▶ **Exercise directions**:
Only the lines from the one containing "Where should I click to: Select" to the end of the data should be copied, exactly and without pictures.

▶ **Available data**:
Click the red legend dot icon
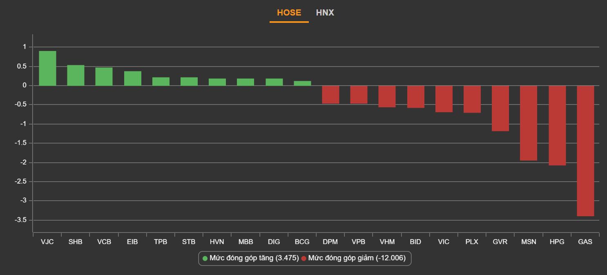The height and width of the screenshot is (275, 607). click(x=304, y=258)
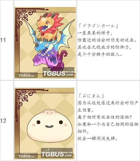Click the large TGBUS.com watermark on dragon card
The image size is (140, 161).
[x=58, y=73]
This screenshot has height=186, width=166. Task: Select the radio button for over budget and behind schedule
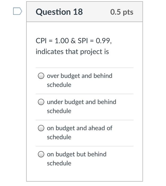coord(41,76)
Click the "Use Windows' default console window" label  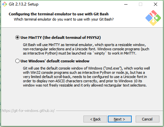(x=55, y=61)

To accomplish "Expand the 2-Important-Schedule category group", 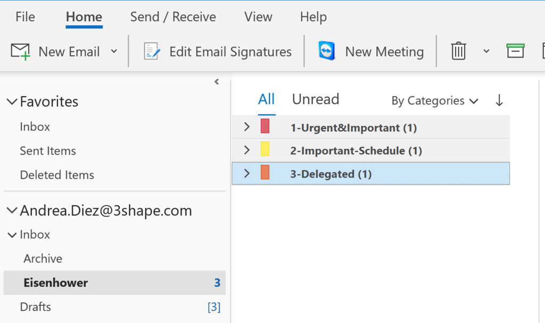I will (x=246, y=150).
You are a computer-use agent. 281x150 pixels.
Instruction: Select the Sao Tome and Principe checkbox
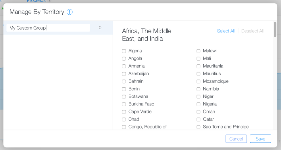click(x=199, y=127)
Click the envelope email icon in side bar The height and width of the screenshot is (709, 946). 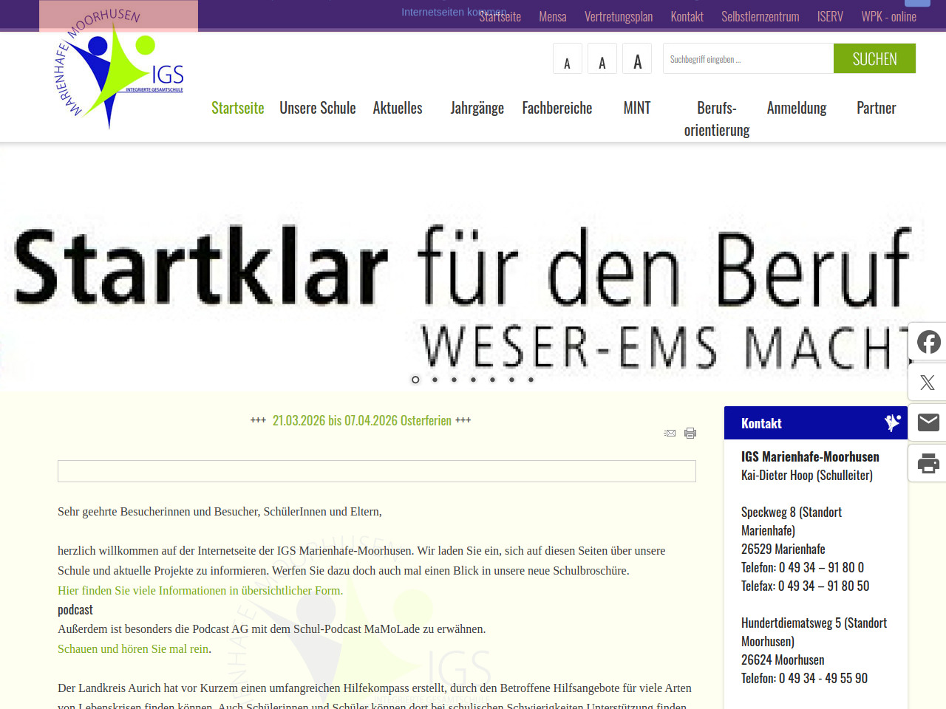tap(928, 422)
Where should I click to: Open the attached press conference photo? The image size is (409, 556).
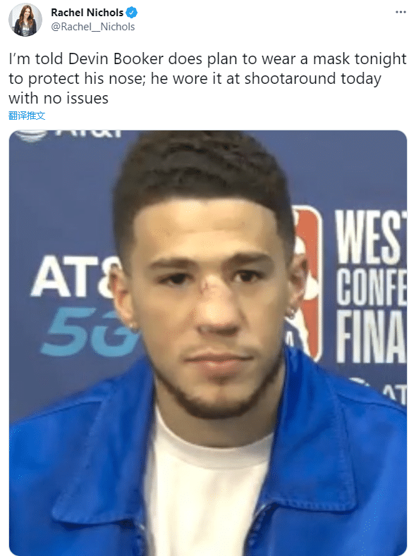208,343
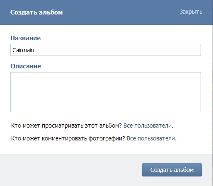Focus the Название input field
The height and width of the screenshot is (186, 213).
click(x=106, y=50)
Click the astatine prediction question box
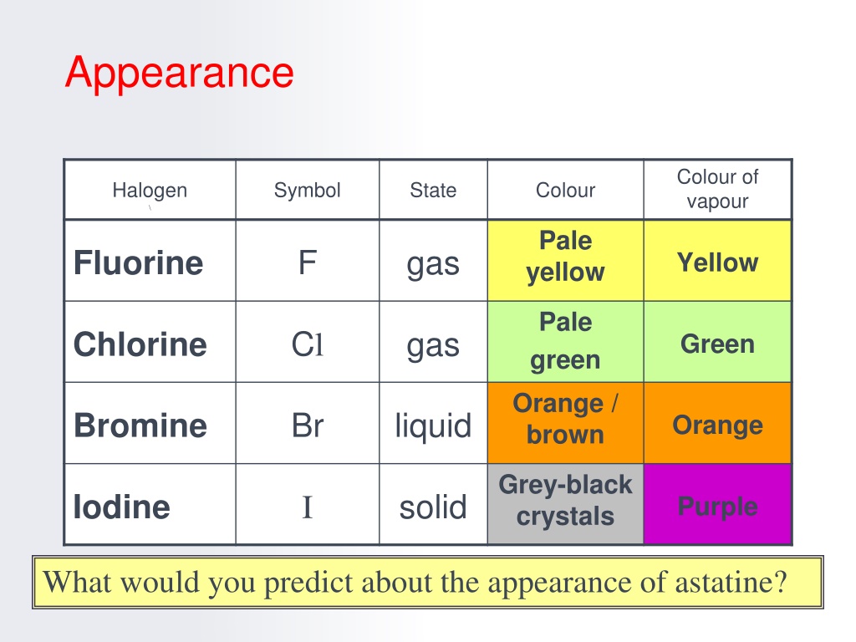The width and height of the screenshot is (856, 642). tap(428, 582)
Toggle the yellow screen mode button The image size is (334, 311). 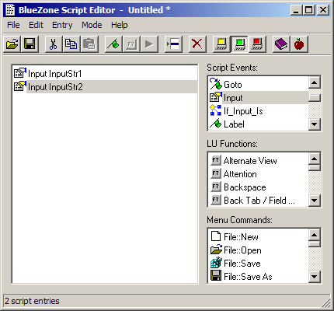221,44
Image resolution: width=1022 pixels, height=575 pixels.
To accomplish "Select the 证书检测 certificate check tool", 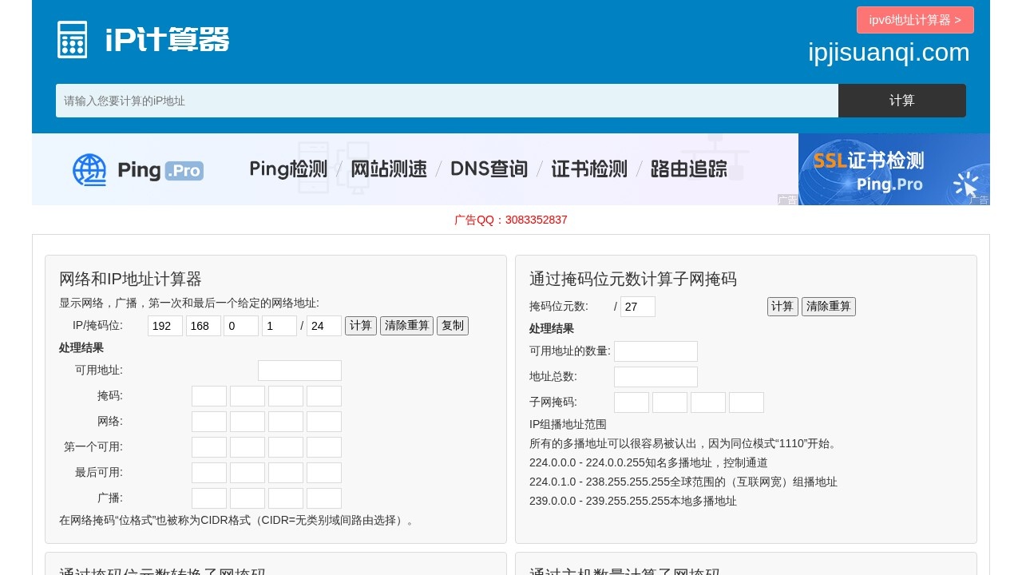I will (x=588, y=169).
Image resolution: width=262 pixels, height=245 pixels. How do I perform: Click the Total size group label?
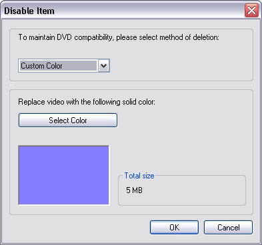(139, 176)
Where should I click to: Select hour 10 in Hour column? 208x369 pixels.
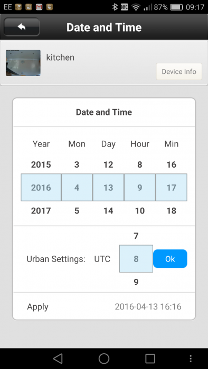click(x=140, y=211)
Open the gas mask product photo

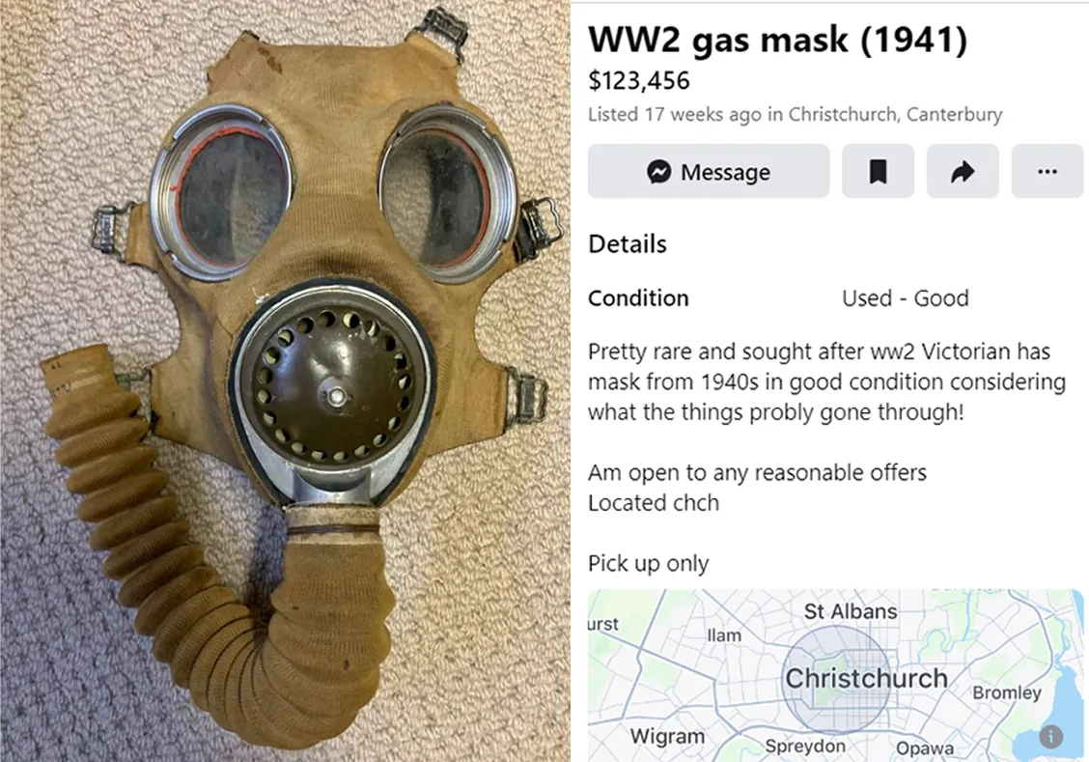(285, 381)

▶ **Exercise result**:
Where should I click to: Select hour 10 in Hour column? 208x369 pixels.
click(x=140, y=211)
Open the gas mask product photo

(285, 381)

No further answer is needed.